Kids under the age of 18 in China may see limits imposed on their use of smartphones, as Beijing looks to tackle increasing rates of myopia and internet addiction among the country’s young.
China’s cyberspace regulator said on Wednesday it wanted the use of smartphones by youngsters aged 16 to 18 limited to two hours a day, while children aged eight to 16 would get one hour and those under eight would be allowed just eight minutes.
In draft rules published on Wednesday, the Cyberspace Administration of China (CAC) asked providers of smart devices to introduce so-called minor mode programmes that would also bar users under 18 from accessing the internet on mobile devices from 10pm to 6am.
The regulator added, however, that service providers should allow parents to opt out of the time limits for their youngsters.
Investors were not impressed.
The proposed rules spurred a fall in shares in Hong Kong-listed Chinese tech firms, with Bilibili and Kuaishou plunging 6.98% and 3.53% respectively. Tencent Holdings, which operates the social network app WeChat, also closed 2.99% lower.
CAC said the draft guidelines will be open to public feedback until September 2.
High risk of non-compliance
Xia Hailong, a lawyer at the Shanghai Shenlun law firm, said the rules would be a headache for internet companies.

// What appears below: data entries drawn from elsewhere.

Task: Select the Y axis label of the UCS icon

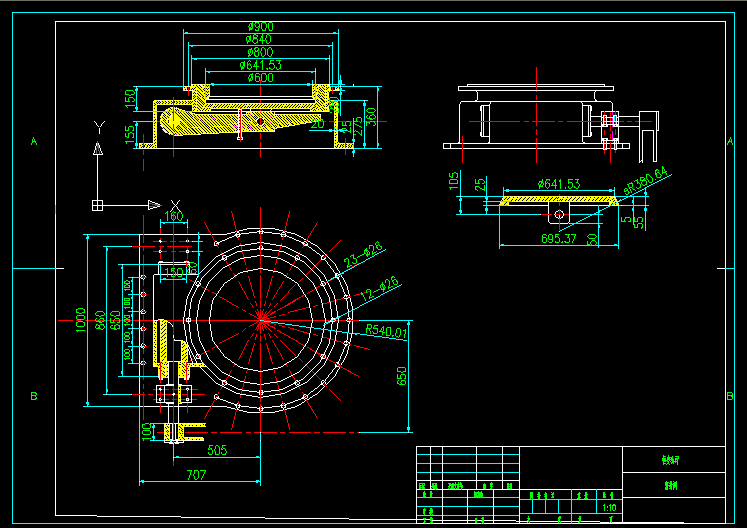Action: point(98,126)
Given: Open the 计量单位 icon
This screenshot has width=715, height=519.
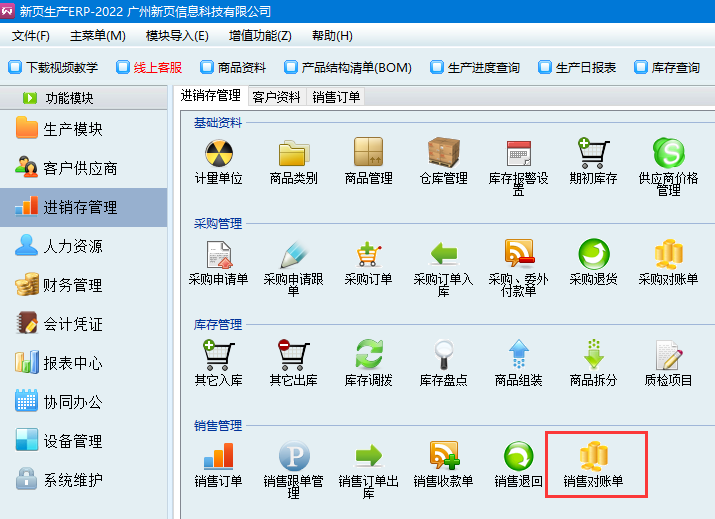Looking at the screenshot, I should tap(218, 155).
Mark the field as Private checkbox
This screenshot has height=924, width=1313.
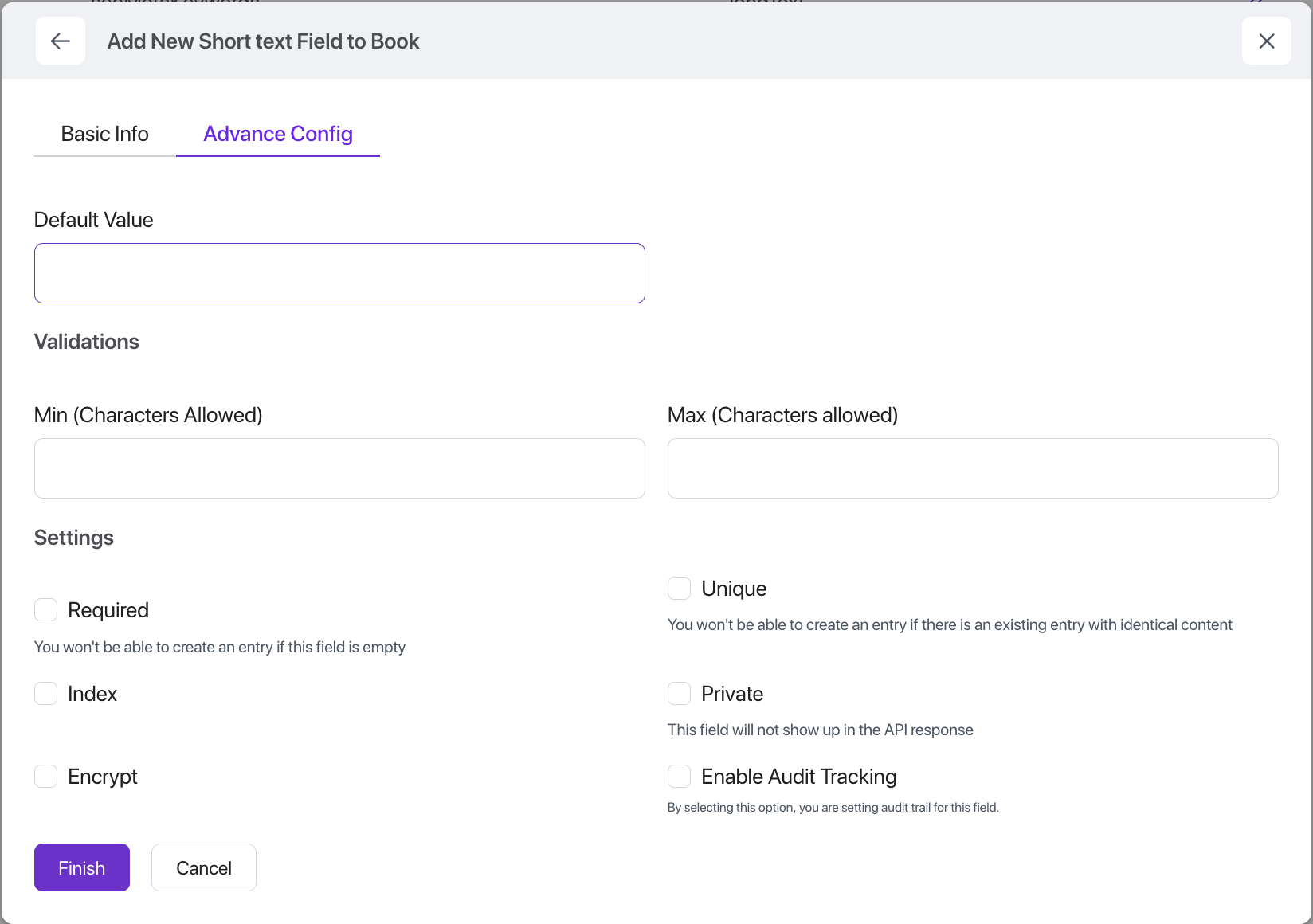coord(679,694)
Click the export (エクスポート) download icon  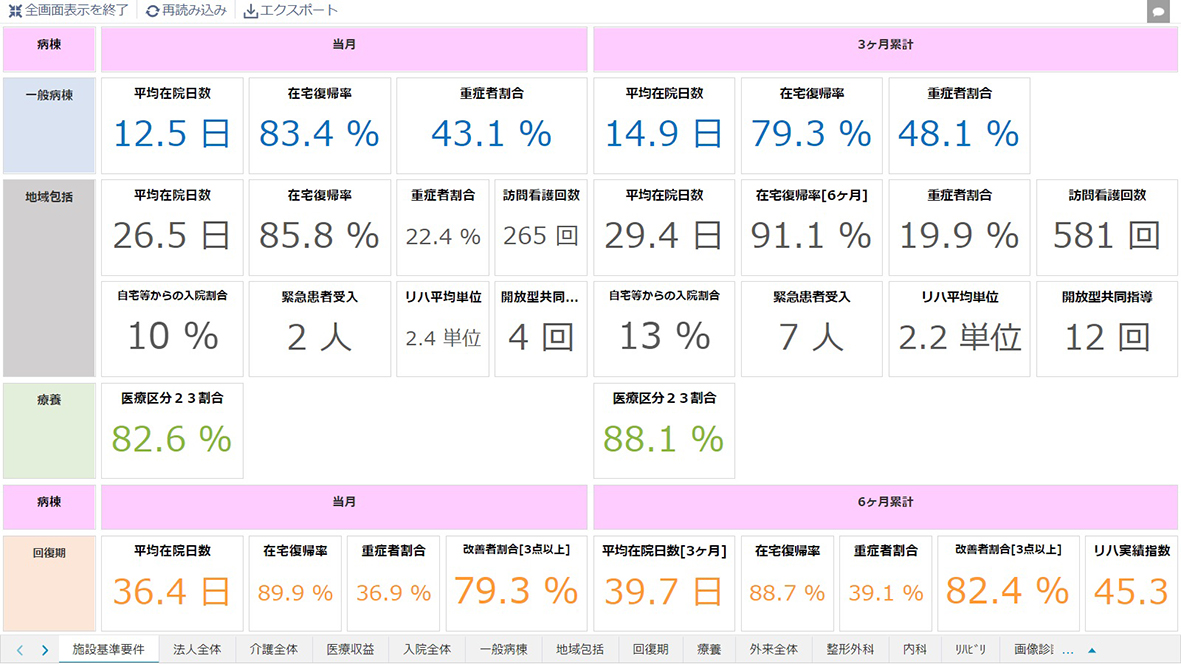click(x=251, y=11)
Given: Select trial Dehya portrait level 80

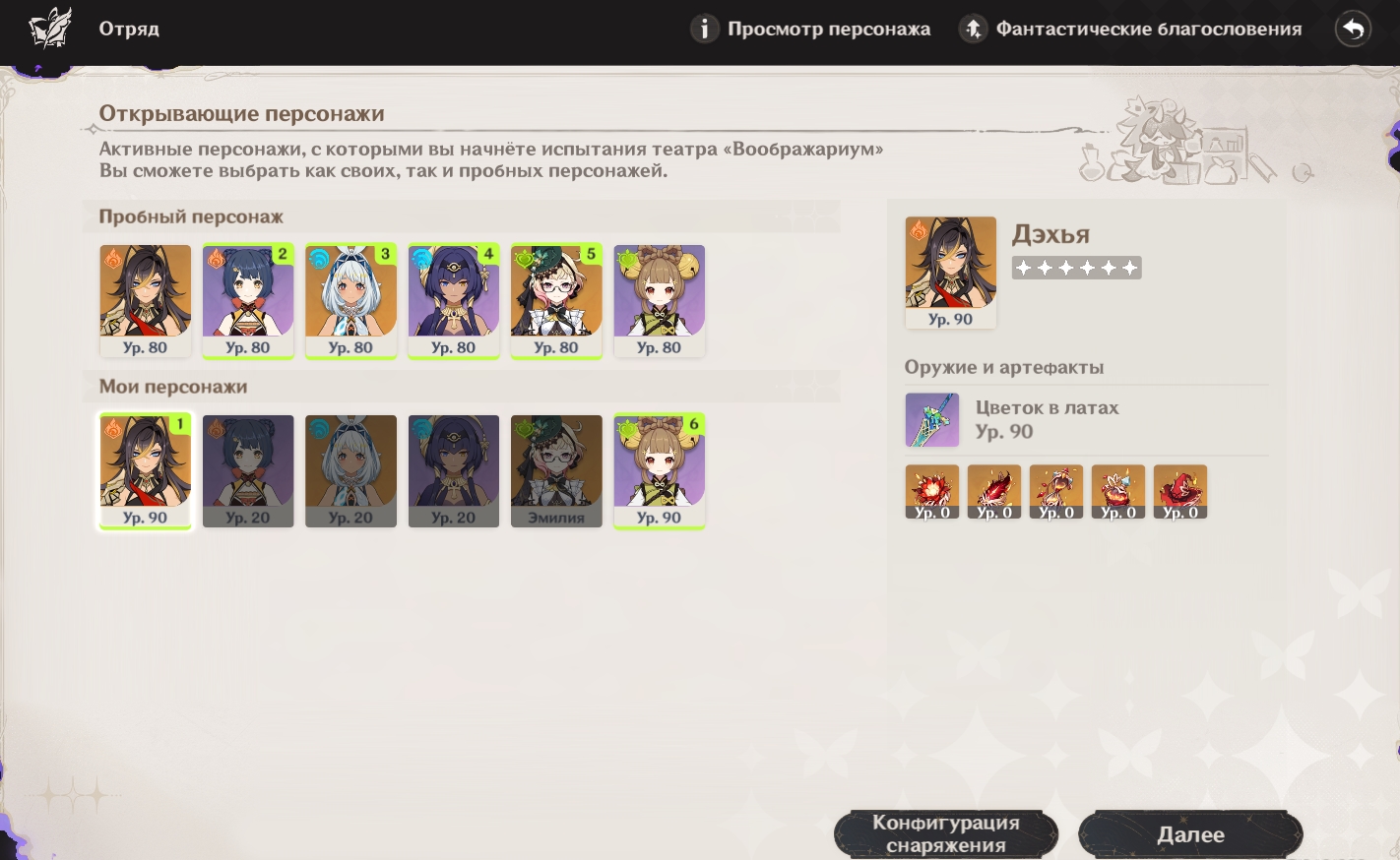Looking at the screenshot, I should [146, 301].
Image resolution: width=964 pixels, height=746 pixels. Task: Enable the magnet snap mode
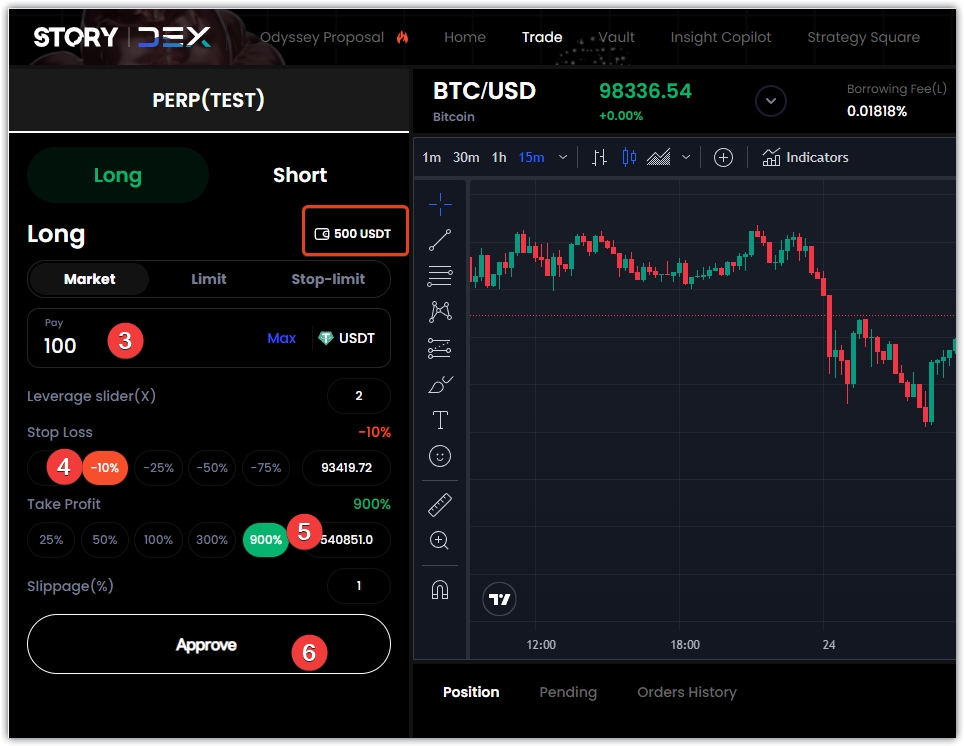coord(440,589)
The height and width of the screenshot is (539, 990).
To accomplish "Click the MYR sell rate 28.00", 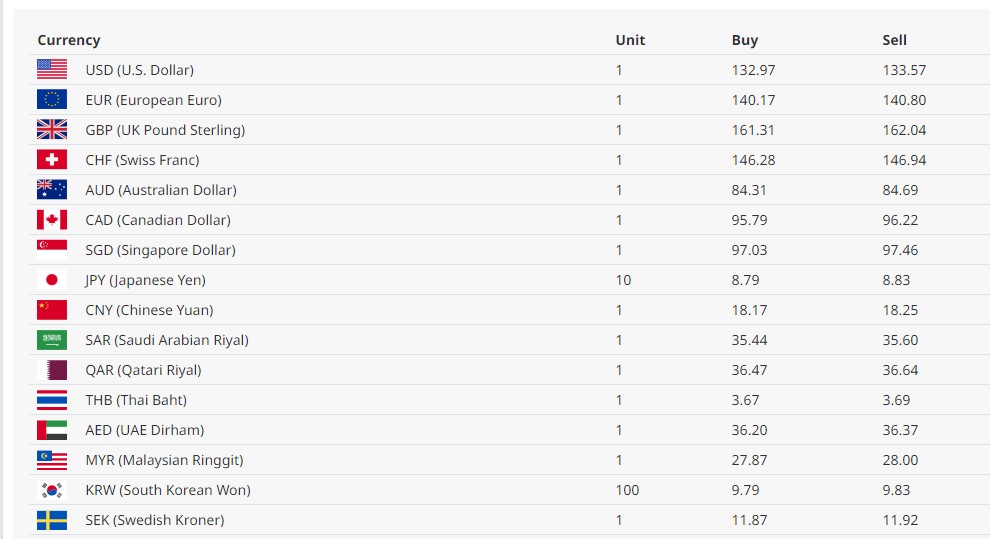I will click(x=900, y=460).
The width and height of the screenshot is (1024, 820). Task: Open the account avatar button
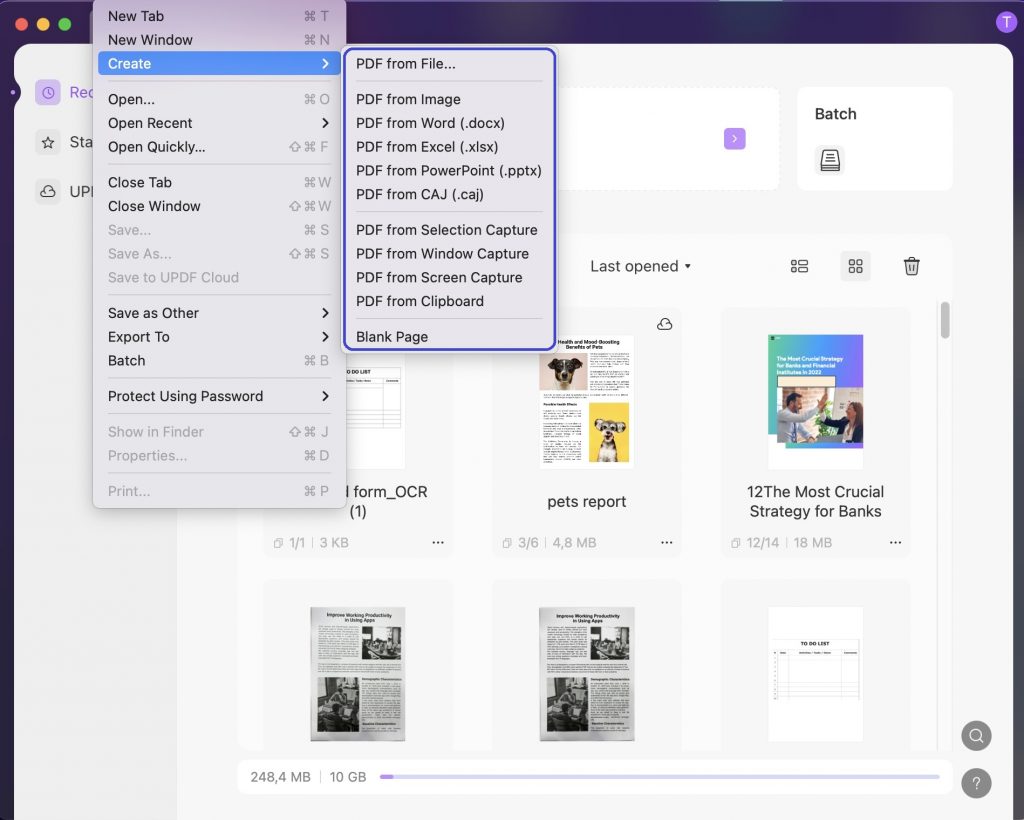coord(1006,21)
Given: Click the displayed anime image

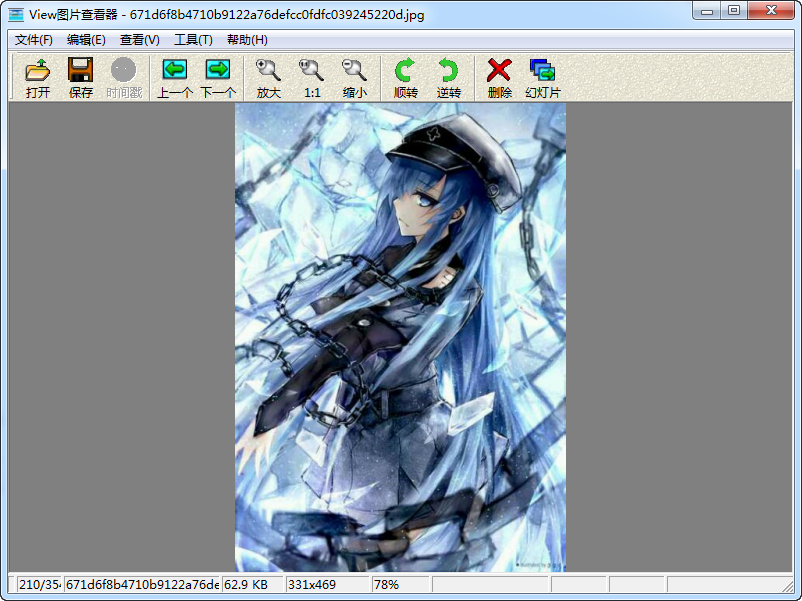Looking at the screenshot, I should pyautogui.click(x=400, y=337).
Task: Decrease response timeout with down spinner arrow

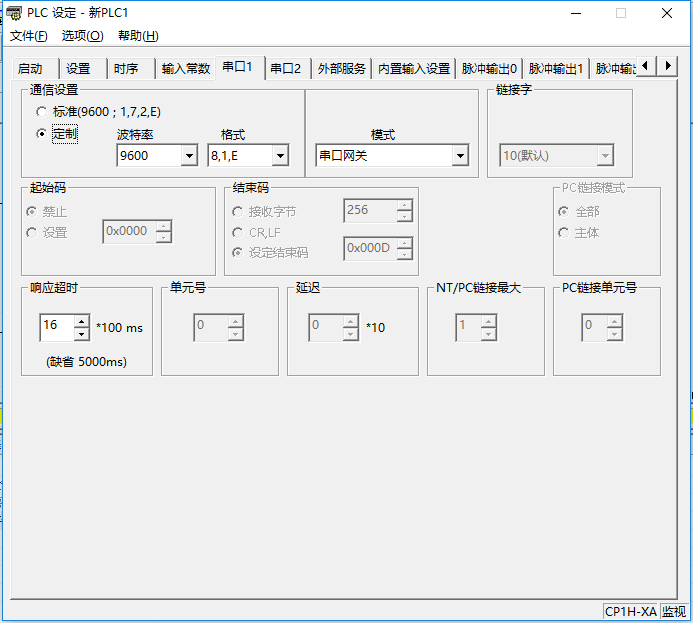Action: click(81, 333)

“A lot of effort and additional costs to properly implement these new regulatory requirements,” he said.
“And the risk of non-compliance will also be very high. So I believe that many internet companies may consider directly prohibiting minors from using their services.”
In 2021, the government imposed a curfew for video game players under the age of 18. That dealt a huge blow to gaming giants like Tencent.
Video-sharing platforms like Bilibili, Kuaishou and ByteDance have since 2019 offered “teenage modes” that restrict the users’ access to content and the duration of use.
ByteDance’s TikTok-like app Douyin bars teenagers from using it for more than 40 minutes.
CAC’s proposed rules come at a time when Beijing is signaling an end to its years-long regulatory crackdown the technology industry. Authorities have said they will look to support the development of tech giants.